» AIM OF THE EXERCISE
Return, from the lines below, each one that includes the word "checkbox".

[Stored items]
◆ ◆ ◆ ◆

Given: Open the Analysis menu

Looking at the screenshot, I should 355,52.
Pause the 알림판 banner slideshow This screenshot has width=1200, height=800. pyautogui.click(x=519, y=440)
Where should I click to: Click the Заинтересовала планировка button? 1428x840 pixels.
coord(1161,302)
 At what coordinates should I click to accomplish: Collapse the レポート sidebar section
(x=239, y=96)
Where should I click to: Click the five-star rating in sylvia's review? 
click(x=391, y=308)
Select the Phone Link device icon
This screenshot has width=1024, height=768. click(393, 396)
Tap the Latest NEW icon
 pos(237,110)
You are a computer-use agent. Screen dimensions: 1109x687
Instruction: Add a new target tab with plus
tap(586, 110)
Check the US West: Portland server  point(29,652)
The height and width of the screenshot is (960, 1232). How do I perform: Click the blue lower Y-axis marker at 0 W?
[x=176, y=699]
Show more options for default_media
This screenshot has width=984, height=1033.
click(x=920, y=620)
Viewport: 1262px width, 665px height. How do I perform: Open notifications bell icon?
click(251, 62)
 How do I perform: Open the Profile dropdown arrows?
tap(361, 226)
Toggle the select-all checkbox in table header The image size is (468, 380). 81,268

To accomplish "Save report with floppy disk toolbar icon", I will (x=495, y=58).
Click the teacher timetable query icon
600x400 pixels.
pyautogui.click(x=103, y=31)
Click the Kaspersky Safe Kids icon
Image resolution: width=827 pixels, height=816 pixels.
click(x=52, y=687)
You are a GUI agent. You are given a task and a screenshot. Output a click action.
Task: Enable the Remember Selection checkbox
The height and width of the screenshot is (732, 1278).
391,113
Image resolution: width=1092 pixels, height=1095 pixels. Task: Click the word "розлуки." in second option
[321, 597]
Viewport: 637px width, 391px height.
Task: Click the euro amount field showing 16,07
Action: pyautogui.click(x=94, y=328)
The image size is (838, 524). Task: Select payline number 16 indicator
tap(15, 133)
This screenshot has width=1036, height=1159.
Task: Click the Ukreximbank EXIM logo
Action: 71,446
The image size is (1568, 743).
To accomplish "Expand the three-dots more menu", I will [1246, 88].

◆ ◆ ◆ ◆

» SOLUTION
Toggle the select-all checkbox in table header The image size is (468, 380). 81,268
Task: Enable the Remember Selection checkbox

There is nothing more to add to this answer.